__QUESTIONS ON THE MATERIAL__:
• A. In two sentences, summarize the article below on Israel and Turkey restoring diplomatic ties.
• B. Write the next part of the article below on Israel and Turkey repairing diplomatic ties, starting after its last sentence.

** Opening EXCERPT TO READ block **

Israel, Turkey Signal They’ve Repaired Diplomatic Ties


Turkey and Israel indicated today that they’re ready to restore diplomatic relations suspended six years ago after a deadly clash at sea between Israeli commandos and pro-Palestinian Turkish activists.

The deal was still being wrapped up by negotiators while Israeli Prime Minister Benjamin Netanyahu’s traveled to Rome to meet U.S. Secretary of State John Kerry, a senior Israel official said on condition of anonymity to discuss confidential talks. Netanyahu will outline terms of the agreement at a noon press conference Monday, according to his office. Turkey’s Prime Minister Binali Yildirim is scheduled to speak at the same time in Ankara, state-run Anadolu Agency reported, without saying how it got the information.

The accord would pave the way for multibillion-dollar natural gas contracts as Israel seeks to export fuel from its largest field and Turkey looks to reduce its reliance on Russian fuel. Israeli gas shares pared losses Sunday on news of an imminent deal, which is to be followed by the return of ambassadors and the opening of energy talks. The Israeli shekel and Turkish markets don’t trade on Sunday.

Years of on-again, off-again rapprochement talks received new impetus after the Turkish military downed a Russian combat plane in November, provoking Russian economic sanctions that highlighted Turkey’s vulnerability to Moscow’s energy policies.

** Closing EXCERPT TO READ block **
** Opening SOURCE INFORMATION block **

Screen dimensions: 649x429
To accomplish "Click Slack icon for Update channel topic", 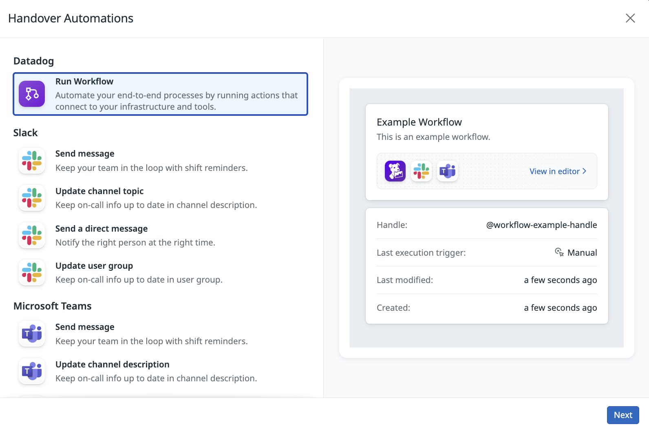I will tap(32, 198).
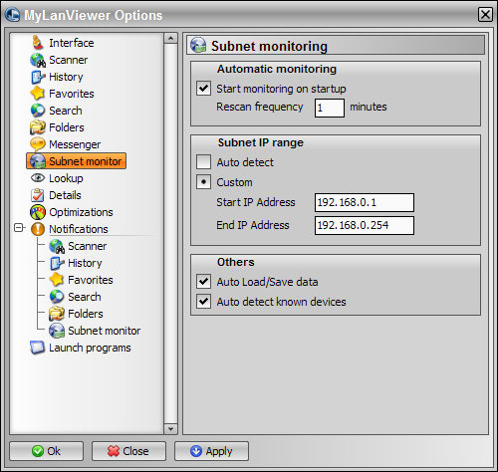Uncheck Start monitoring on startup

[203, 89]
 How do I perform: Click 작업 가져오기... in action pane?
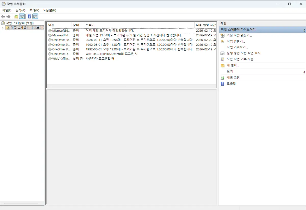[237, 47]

** Closing SOURCE INFORMATION block **
** Opening SOURCE INFORMATION block **

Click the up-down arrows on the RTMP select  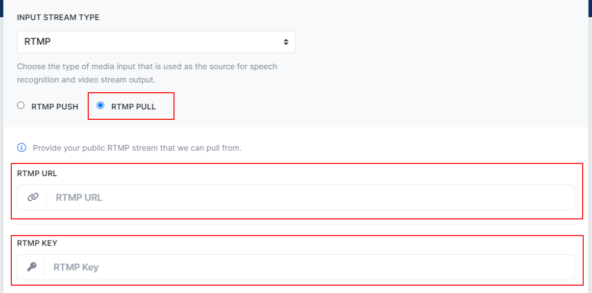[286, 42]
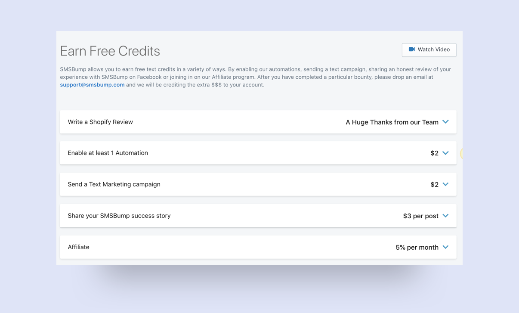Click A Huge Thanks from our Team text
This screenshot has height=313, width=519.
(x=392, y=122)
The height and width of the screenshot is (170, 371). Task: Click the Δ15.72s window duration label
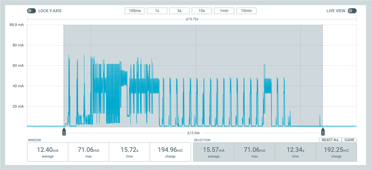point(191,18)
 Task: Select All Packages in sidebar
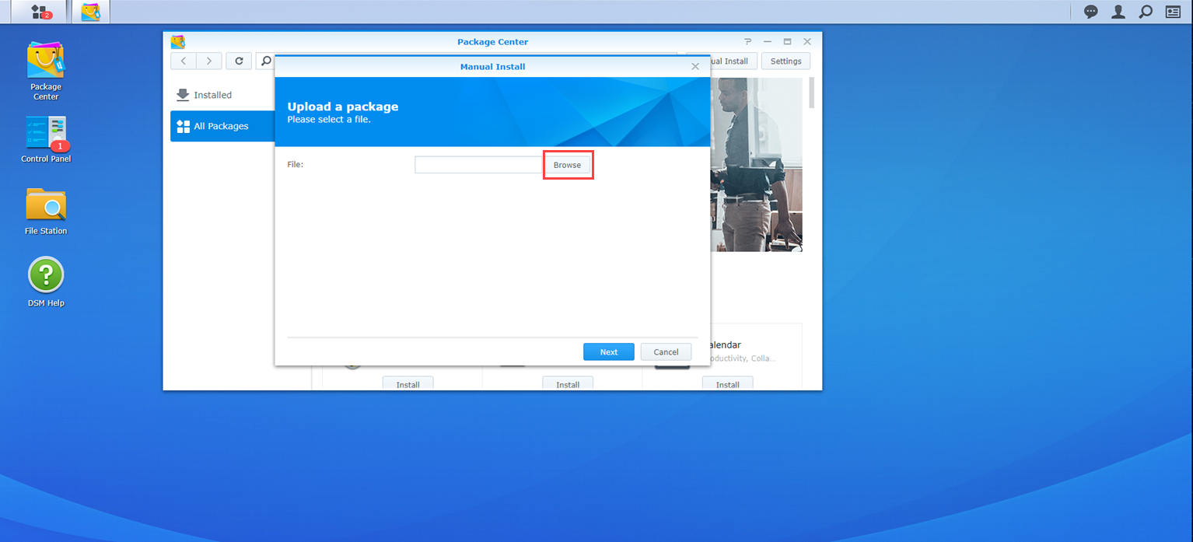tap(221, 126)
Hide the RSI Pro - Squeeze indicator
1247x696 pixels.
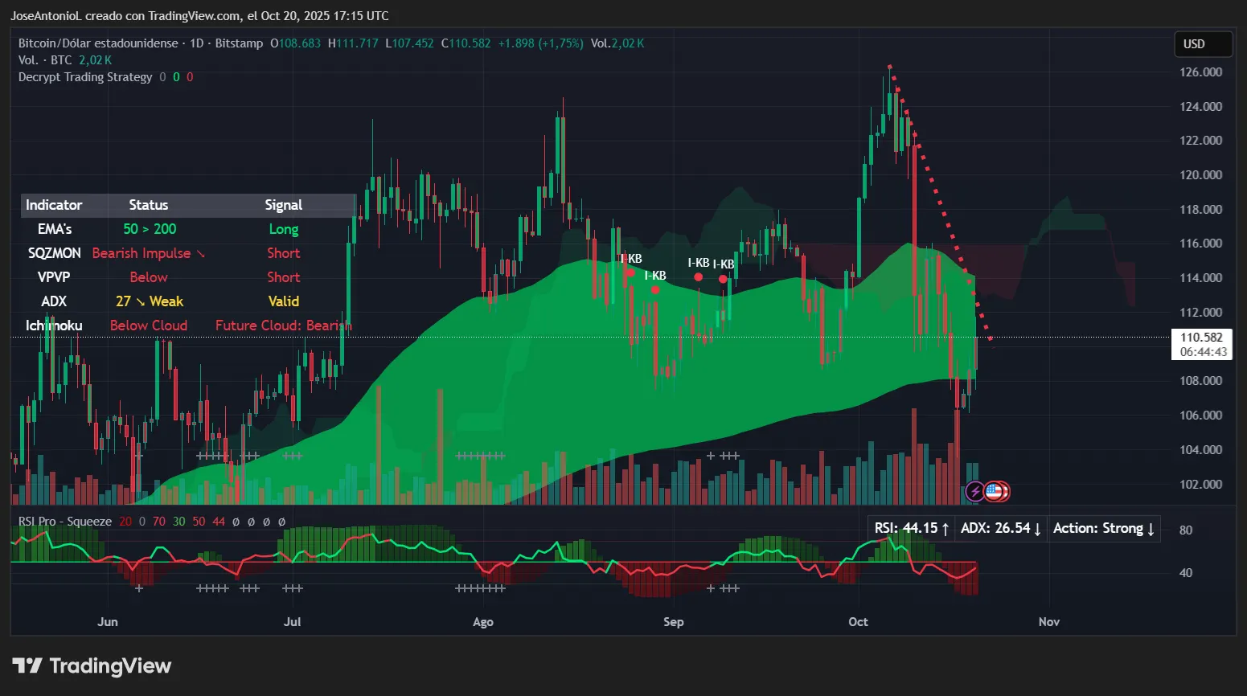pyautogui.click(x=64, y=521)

** Closing SOURCE INFORMATION block **

__ANSWERS BY ITEM NUMBER__:
• A. Turkey and Israel signaled they are ready to restore diplomatic relations that were suspended six years ago after a deadly clash at sea between Israeli commandos and pro-Palestinian Turkish activists, with both prime ministers set to speak on Monday. The accord would open the way for large natural gas contracts as Israel seeks to export fuel and Turkey aims to depend less on Russian fuel, a goal that gained urgency after Turkey downed a Russian combat plane and Russia imposed economic sanctions.

• B.
As part of the reconciliation agreement, Israel will put $20 million into a fund established to compensate for the deaths of 10 Turkish citizens killed in Israel’s 2010 raid on the Mavi Marmara, a Turkish ship that tried to breach the Israeli blockade of the Hamas-ruled Gaza Strip. The formal signing will probably take place on Tuesday, the official said.

Turkey will be allowed to transfer materials to build housing, a hospital, a power station and a desalination facility in Gaza, the official said. Turkey abandoned a demand that Israel lift the naval embargo, which it says is meant to block arms shipments.

Money for the families of those killed, which Israel agreed to pay without accepting responsibility for their deaths, won’t be paid until Turkey passes legislation indemnifying Israeli soldiers and officials against prosecution for the raid, the Israeli official said. As part of the agreement, Turkish President Recep Tayyip Erdogan will pledge in a letter to help return bodies of two Israeli soldiers killed in the 2014 Gaza war, held by Hamas, according to the official.

Turkey was once Israel’s closest Muslim ally, their partnership based on strong military and economic ties. Relations began to fray after Erdogan took power in Turkey in 2003 at the head of an Islamic-oriented government and drew nearer to Iran and Hamas, which oppose the existence of a Jewish state.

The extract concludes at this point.